▶ **Goal a**: Condense the paragraph of the forum thread that begins "Was rolling with this guy" into a short bulleted list that keeps its main facts.

Midland here. This old thread got popular again.


----------



## Sunline Fan (Jul 29, 2012)

Was rolling with this guy on 696 this afternoon, I know I've seen the car along here before. Black LTZ RS with tints, Curt trailer hitch, VG sharkfin, and not sure what else. Nice looking car.

Is this anyone on here?


Sent from AutoGuide.com Free App


----------



## zeoalex (Aug 24, 2013)

I'm in clawson. 

I've seen a white cruze, blacked out bowties, tinted tails around Pontiac. Anyone on here?

Sent from AutoGuide.com Free App


----------



## Jorday (Jul 30, 2013)

Flint area here.


----------



## TD_Cruze (Jan 15, 2014)

Jorday said:


> Flint area here.


Looks like we are neighbors, I'm in grand blanc.


----------



## 06mistreSS (Feb 20, 2014)

Ann Arbor area here.


----------



## trevforever (Feb 20, 2014)

Southwest michigan represent


----------



## rayray718 (Oct 14, 2013)

I live in Garden City but frequent Ypsilanti and Ann Arbor area! 

Sent from AutoGuide.com Free App


----------



## Crazy4408pac (Mar 19, 2014)

Traverse City area. (Elk Rapids).


----------

▶ **Input material**:

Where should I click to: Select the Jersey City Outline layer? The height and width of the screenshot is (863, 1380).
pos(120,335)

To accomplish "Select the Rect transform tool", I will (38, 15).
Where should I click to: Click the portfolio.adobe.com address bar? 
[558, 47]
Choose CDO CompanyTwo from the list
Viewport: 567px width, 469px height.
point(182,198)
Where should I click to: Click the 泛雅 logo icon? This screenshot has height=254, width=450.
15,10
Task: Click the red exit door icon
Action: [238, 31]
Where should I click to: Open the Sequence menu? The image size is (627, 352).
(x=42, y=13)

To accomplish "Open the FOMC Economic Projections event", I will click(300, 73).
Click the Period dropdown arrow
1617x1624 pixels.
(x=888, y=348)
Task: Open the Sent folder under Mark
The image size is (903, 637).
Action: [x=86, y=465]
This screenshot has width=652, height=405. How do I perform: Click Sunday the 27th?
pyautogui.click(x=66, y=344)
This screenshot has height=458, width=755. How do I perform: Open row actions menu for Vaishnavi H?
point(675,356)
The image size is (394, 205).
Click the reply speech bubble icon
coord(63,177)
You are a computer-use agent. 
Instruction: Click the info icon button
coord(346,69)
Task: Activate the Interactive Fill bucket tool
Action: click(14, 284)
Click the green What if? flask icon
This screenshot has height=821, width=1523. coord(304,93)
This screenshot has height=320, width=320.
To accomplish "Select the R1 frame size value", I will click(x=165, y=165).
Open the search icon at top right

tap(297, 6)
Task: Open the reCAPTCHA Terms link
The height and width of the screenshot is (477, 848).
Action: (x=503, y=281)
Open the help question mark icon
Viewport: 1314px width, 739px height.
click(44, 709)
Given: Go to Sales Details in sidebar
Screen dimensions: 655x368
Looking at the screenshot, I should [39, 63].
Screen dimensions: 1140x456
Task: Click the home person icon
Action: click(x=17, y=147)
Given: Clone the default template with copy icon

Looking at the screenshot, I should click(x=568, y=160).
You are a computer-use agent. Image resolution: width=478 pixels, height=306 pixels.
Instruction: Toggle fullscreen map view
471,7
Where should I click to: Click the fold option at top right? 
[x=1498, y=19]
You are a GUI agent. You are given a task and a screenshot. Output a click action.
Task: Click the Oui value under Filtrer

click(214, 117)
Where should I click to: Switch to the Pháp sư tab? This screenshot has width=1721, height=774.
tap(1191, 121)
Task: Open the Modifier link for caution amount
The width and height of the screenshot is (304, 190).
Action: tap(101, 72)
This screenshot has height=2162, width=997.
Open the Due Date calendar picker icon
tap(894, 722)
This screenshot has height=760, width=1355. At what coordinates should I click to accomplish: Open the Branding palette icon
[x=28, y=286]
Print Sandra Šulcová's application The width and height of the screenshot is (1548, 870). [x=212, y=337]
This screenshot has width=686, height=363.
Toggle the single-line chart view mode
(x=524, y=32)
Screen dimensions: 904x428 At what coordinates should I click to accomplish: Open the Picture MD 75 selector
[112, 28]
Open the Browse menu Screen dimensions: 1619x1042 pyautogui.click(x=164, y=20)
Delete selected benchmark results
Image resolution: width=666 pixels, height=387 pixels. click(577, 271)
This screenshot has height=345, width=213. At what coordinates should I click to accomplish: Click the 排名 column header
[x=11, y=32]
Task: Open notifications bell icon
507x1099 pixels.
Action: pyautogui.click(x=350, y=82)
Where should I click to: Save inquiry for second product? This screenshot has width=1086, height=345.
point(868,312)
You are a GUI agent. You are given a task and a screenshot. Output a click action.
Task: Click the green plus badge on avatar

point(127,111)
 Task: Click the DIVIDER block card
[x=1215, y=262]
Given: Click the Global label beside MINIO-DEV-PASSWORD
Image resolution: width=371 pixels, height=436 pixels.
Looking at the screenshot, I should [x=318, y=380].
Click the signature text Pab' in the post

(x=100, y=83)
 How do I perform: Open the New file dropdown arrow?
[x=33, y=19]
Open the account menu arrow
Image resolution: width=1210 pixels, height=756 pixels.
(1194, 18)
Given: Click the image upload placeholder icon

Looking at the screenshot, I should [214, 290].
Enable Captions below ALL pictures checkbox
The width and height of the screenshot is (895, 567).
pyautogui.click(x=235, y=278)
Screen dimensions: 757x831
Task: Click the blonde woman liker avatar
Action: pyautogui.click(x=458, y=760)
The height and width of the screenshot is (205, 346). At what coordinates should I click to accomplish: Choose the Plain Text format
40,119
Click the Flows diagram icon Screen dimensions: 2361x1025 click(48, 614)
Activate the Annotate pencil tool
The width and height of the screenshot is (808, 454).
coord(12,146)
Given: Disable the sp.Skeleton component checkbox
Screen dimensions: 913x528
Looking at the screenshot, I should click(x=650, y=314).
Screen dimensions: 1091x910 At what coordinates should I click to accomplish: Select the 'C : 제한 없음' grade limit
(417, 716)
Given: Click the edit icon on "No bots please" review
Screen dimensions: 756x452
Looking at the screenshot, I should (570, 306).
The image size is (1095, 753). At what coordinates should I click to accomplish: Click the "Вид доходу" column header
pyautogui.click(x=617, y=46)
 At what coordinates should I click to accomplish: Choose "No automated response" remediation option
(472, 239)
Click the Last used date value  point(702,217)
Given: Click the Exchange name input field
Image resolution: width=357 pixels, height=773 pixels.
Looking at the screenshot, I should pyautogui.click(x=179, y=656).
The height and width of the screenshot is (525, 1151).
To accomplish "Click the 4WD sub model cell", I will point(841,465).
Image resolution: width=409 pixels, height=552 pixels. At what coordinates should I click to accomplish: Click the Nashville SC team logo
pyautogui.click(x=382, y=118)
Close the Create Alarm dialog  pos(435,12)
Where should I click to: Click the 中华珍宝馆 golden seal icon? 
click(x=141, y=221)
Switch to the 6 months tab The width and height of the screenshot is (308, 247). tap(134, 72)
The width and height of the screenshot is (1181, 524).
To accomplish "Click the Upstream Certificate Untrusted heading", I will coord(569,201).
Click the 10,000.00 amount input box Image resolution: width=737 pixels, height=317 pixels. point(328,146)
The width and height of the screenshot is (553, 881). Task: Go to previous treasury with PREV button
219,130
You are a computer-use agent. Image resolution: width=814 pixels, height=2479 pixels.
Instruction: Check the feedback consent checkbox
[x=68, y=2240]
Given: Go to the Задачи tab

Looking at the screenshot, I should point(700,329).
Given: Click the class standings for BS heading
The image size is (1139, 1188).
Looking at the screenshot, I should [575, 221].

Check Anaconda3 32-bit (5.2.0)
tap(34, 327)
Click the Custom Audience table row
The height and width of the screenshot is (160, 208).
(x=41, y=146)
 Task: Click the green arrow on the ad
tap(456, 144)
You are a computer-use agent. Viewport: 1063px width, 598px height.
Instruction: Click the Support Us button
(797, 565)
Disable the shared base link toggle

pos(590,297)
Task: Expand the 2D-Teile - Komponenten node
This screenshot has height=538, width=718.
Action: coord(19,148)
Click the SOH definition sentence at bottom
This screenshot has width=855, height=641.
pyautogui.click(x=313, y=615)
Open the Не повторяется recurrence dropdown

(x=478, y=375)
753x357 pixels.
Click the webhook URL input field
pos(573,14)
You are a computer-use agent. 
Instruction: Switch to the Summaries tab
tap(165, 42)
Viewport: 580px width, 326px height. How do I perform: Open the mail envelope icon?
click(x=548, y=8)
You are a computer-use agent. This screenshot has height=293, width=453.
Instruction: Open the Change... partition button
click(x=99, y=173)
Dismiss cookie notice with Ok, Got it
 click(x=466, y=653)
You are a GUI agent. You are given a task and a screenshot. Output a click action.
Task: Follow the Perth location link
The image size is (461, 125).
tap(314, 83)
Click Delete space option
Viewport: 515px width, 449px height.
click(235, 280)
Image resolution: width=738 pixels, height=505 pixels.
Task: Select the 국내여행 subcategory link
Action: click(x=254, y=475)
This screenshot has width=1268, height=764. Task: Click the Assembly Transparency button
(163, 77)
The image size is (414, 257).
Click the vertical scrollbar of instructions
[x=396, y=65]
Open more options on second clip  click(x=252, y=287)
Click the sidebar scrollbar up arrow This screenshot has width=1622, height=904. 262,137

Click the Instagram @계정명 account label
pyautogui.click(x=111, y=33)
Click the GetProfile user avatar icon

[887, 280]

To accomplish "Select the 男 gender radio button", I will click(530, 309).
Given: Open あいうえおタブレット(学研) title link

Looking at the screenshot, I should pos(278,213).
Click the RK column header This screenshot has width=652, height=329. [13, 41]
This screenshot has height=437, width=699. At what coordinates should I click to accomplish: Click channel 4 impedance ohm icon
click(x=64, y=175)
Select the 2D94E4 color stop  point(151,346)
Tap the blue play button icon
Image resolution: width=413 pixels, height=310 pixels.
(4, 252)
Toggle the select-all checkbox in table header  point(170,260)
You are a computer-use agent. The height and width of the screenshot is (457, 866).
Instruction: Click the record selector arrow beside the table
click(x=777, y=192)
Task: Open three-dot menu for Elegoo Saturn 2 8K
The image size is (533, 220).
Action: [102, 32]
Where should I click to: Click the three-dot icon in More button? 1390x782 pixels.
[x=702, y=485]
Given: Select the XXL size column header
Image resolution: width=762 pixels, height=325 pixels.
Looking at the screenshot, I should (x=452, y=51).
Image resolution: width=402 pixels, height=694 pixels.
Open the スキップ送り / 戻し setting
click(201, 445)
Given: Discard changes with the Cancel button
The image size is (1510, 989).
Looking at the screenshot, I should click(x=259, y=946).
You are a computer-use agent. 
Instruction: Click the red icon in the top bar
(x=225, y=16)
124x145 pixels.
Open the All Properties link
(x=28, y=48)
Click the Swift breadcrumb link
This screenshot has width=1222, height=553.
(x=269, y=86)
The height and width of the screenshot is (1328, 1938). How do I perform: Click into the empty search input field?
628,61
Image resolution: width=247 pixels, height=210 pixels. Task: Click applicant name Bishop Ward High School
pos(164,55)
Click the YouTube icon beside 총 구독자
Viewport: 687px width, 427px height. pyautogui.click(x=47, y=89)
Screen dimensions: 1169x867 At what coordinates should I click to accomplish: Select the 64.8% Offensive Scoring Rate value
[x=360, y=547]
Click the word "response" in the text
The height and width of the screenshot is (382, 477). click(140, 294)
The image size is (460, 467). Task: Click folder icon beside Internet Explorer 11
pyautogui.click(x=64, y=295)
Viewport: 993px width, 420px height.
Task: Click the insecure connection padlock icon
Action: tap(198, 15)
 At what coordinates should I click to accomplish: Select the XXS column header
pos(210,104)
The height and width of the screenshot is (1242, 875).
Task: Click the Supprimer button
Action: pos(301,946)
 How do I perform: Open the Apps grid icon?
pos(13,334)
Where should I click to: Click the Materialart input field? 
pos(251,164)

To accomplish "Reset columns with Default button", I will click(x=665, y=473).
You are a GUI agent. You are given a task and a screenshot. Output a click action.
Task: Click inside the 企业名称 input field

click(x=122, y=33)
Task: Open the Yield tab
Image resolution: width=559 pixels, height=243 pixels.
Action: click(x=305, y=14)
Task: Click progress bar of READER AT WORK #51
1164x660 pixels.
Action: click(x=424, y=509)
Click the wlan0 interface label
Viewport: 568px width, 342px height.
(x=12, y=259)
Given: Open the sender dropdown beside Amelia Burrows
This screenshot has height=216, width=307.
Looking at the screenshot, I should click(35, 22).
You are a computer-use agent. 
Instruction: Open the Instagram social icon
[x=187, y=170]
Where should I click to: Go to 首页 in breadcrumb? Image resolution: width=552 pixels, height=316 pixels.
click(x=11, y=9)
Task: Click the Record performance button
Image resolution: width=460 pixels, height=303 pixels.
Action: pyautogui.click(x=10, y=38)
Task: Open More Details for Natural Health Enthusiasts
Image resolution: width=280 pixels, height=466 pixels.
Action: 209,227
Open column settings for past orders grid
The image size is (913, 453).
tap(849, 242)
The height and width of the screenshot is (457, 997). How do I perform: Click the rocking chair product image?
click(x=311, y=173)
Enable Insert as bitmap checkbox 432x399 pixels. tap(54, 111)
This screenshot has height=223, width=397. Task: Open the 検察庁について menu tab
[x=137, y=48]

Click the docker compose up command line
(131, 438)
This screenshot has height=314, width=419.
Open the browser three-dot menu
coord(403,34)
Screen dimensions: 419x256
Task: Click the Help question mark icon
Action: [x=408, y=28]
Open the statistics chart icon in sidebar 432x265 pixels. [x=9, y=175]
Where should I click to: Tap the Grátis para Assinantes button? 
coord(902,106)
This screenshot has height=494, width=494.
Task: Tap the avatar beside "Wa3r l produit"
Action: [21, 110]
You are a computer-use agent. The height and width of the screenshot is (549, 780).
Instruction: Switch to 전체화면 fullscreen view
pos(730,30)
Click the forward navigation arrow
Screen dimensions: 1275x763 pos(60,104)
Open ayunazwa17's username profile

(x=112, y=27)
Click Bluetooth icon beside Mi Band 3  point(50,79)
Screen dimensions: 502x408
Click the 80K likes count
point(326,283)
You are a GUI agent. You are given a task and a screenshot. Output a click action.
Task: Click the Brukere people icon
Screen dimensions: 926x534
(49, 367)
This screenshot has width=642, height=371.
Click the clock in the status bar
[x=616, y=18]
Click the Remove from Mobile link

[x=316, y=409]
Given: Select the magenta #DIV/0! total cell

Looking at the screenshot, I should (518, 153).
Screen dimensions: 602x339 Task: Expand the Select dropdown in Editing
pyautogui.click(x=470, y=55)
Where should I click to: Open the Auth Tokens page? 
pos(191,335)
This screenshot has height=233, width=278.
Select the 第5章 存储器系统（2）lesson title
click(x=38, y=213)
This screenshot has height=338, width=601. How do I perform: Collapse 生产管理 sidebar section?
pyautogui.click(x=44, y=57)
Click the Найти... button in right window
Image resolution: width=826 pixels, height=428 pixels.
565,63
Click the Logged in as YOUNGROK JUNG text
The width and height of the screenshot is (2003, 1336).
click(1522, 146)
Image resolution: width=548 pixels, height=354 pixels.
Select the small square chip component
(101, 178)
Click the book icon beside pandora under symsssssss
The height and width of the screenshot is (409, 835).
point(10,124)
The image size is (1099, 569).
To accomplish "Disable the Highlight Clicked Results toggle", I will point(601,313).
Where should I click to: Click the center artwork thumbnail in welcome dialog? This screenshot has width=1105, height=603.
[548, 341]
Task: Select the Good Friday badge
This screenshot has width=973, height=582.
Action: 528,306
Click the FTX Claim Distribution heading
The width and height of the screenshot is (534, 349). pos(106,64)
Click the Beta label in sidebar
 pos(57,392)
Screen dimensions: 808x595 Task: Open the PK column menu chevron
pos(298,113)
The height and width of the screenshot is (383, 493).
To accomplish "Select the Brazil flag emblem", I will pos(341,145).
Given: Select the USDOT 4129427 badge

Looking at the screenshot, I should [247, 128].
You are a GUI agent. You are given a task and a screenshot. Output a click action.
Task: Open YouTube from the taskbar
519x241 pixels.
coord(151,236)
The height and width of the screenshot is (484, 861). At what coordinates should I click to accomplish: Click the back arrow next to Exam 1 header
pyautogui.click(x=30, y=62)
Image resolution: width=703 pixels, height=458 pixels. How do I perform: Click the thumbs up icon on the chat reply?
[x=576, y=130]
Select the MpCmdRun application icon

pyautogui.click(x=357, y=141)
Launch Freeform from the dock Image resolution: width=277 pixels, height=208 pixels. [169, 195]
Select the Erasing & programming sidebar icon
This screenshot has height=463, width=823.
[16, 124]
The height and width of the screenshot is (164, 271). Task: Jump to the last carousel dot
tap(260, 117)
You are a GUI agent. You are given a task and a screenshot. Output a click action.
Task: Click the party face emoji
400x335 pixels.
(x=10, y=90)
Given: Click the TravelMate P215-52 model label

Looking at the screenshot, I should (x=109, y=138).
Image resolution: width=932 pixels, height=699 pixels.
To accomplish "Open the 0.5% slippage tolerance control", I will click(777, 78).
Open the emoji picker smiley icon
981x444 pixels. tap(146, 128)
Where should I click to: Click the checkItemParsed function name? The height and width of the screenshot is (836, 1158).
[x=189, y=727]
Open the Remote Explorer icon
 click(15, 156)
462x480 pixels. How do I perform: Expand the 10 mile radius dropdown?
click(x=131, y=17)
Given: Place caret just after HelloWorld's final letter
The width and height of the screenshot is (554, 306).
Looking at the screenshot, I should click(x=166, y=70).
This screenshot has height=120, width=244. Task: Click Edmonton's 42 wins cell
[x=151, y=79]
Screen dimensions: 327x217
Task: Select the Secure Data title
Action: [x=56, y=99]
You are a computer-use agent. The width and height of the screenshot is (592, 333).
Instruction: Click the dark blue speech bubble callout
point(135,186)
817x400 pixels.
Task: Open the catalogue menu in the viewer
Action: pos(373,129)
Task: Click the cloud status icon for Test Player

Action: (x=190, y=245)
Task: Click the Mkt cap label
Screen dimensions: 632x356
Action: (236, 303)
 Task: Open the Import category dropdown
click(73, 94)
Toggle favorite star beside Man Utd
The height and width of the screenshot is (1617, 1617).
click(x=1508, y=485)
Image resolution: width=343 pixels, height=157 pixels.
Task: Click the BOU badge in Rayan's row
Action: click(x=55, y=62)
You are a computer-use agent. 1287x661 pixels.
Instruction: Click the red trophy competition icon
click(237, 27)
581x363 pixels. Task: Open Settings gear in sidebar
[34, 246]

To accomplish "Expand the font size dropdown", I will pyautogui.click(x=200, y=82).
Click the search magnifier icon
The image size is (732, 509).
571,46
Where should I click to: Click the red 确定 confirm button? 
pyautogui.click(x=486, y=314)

▶ **Goal b**: Please update the records from the line with "Select the 2D94E4" up to and including the line with "Action: tap(198, 15)", replacing "Instruction" with "Command" and leaving all else unchanged. Give only those lines.

▶ **Task output a**:
- Rode alongside this driver on 696 this afternoon and has seen the car along there before.
- The car is a black LTZ RS with tints, a Curt trailer hitch, a VG sharkfin, and possibly more.
- It's a nice-looking car.

▶ **Task output b**:
Select the 2D94E4 color stop  point(151,346)
Tap the blue play button icon
Image resolution: width=413 pixels, height=310 pixels.
(4, 252)
Toggle the select-all checkbox in table header  point(170,260)
You are a computer-use agent. The height and width of the screenshot is (457, 866).
Command: Click the record selector arrow beside the table
click(x=777, y=192)
Task: Open three-dot menu for Elegoo Saturn 2 8K
The image size is (533, 220).
Action: [102, 32]
Where should I click to: Click the three-dot icon in More button? 1390x782 pixels.
[x=702, y=485]
Given: Select the XXL size column header
Image resolution: width=762 pixels, height=325 pixels.
Looking at the screenshot, I should (x=452, y=51).
Image resolution: width=402 pixels, height=694 pixels.
Open the スキップ送り / 戻し setting
click(201, 445)
Given: Discard changes with the Cancel button
The image size is (1510, 989).
Looking at the screenshot, I should click(x=259, y=946).
You are a computer-use agent. 
Command: Click the red icon in the top bar
(x=225, y=16)
124x145 pixels.
Open the All Properties link
(x=28, y=48)
Click the Swift breadcrumb link
This screenshot has width=1222, height=553.
(x=269, y=86)
The height and width of the screenshot is (1328, 1938). How do I perform: Click into the empty search input field?
628,61
Image resolution: width=247 pixels, height=210 pixels. Task: Click applicant name Bishop Ward High School
pos(164,55)
Click the YouTube icon beside 총 구독자
Viewport: 687px width, 427px height. pyautogui.click(x=47, y=89)
Screen dimensions: 1169x867 At what coordinates should I click to accomplish: Select the 64.8% Offensive Scoring Rate value
[x=360, y=547]
Click the word "response" in the text
The height and width of the screenshot is (382, 477). click(140, 294)
The image size is (460, 467). Task: Click folder icon beside Internet Explorer 11
pyautogui.click(x=64, y=295)
Viewport: 993px width, 420px height.
Task: Click the insecure connection padlock icon
Action: tap(198, 15)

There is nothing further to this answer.